Records drawn from a dataset:
------------------------------------------------------------------------
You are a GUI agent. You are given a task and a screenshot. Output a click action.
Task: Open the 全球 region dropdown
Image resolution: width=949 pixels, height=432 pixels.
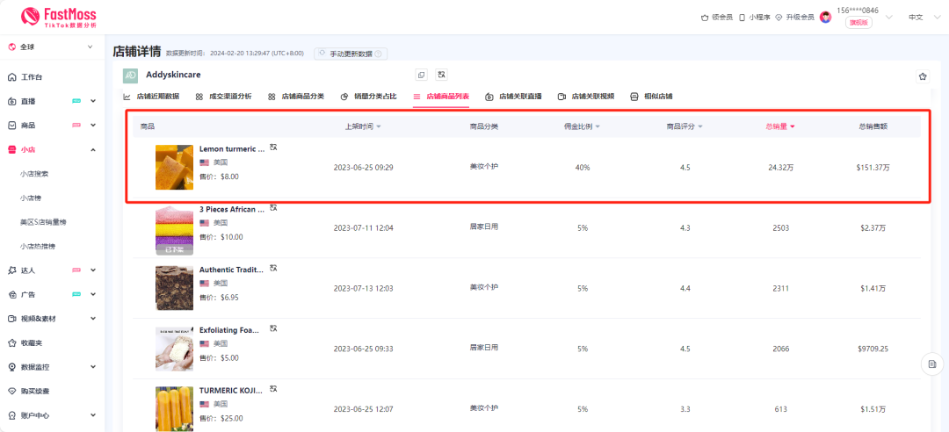[x=52, y=47]
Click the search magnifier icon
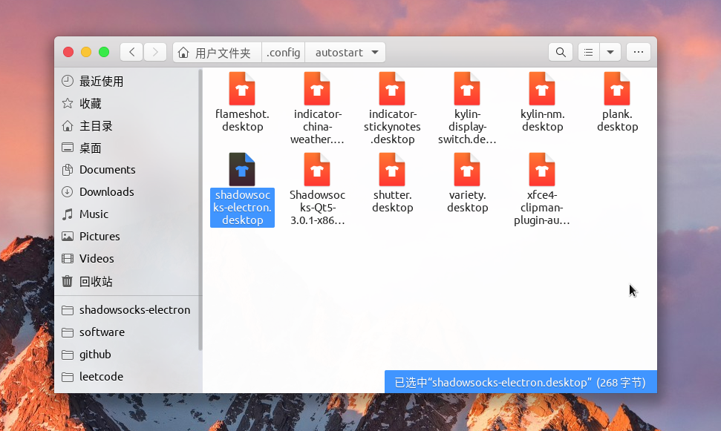 click(561, 52)
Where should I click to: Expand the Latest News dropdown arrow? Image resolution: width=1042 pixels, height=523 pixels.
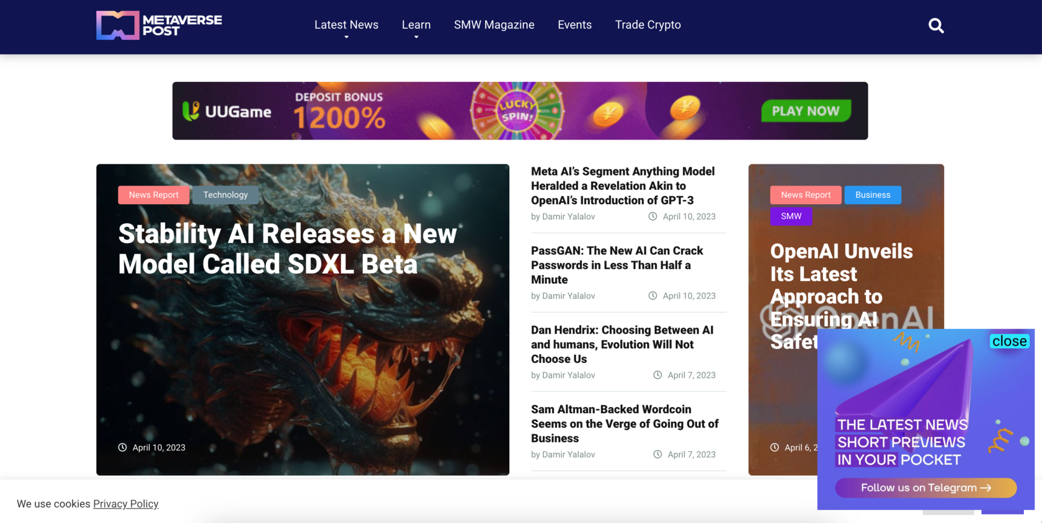pos(347,37)
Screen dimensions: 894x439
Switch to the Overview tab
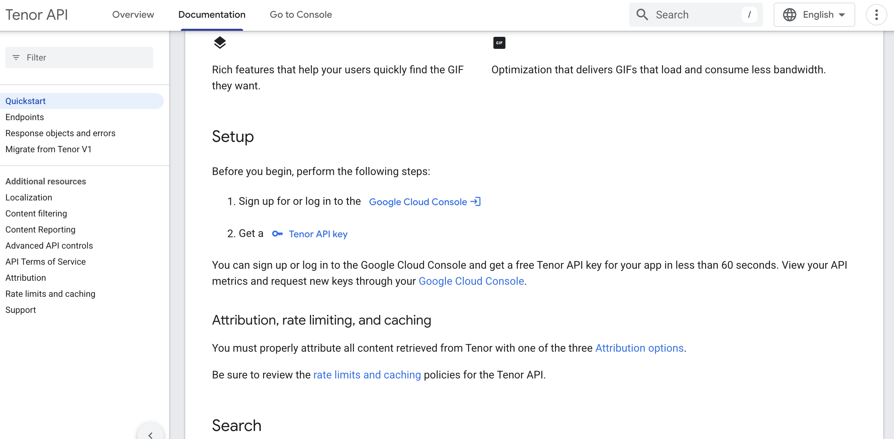(x=133, y=15)
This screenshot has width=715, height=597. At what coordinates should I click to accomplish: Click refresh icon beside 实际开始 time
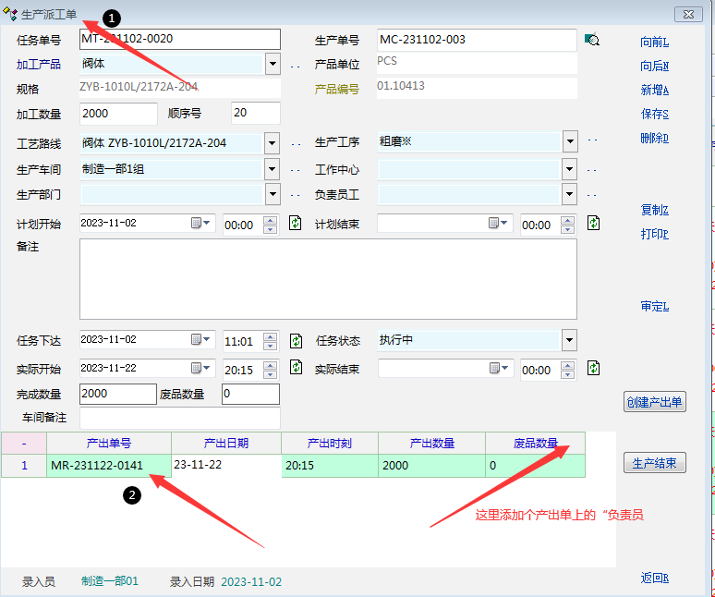[x=296, y=368]
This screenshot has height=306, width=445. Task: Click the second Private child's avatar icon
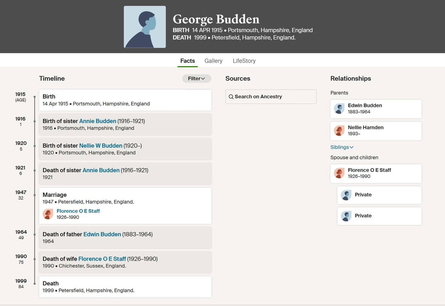point(346,216)
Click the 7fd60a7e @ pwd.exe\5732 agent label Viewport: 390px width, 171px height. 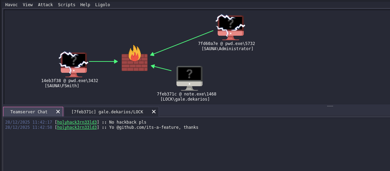(226, 44)
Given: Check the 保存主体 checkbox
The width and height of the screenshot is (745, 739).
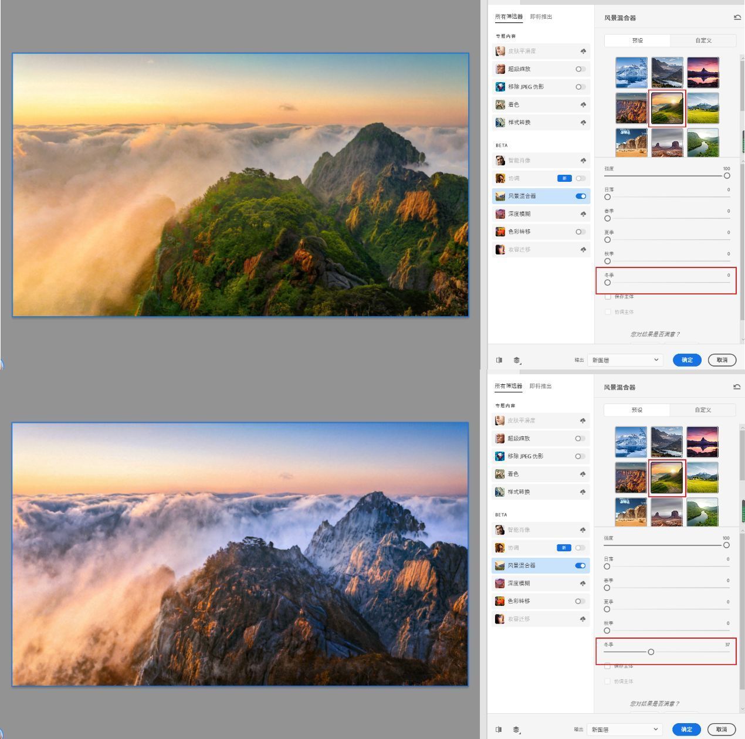Looking at the screenshot, I should [x=608, y=297].
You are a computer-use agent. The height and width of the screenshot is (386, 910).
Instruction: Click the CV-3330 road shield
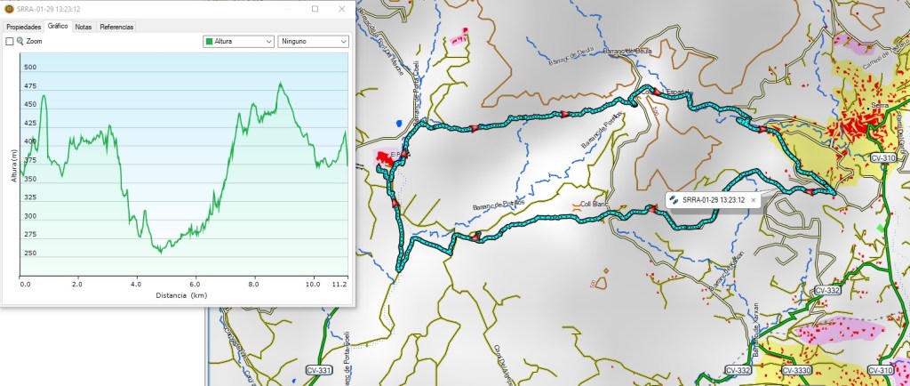pyautogui.click(x=796, y=370)
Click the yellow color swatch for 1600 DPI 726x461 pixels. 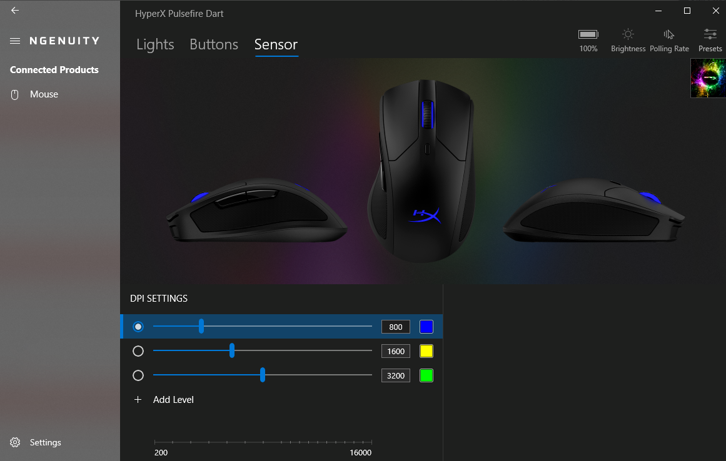pos(426,351)
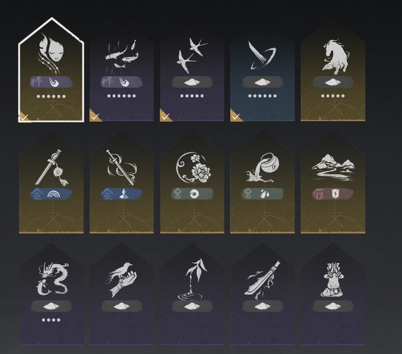This screenshot has height=354, width=402.
Task: Select the sword with tassel card
Action: pyautogui.click(x=51, y=182)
------------------------------------------------------------------------
Task requirements —
Reproduce exactly the lines above that run from the one with "Task: Open the 全球 region dropdown" to the one with "Screen dimensions: 894x439", both included, leaving pictures out.

Output —
Task: Open the 全球 region dropdown
Image resolution: width=949 pixels, height=432 pixels.
[x=52, y=47]
Click the search magnifier icon
 click(561, 52)
Where should I click to: Expand the Latest News dropdown arrow? Image resolution: width=1042 pixels, height=523 pixels.
pos(347,37)
Screen dimensions: 894x439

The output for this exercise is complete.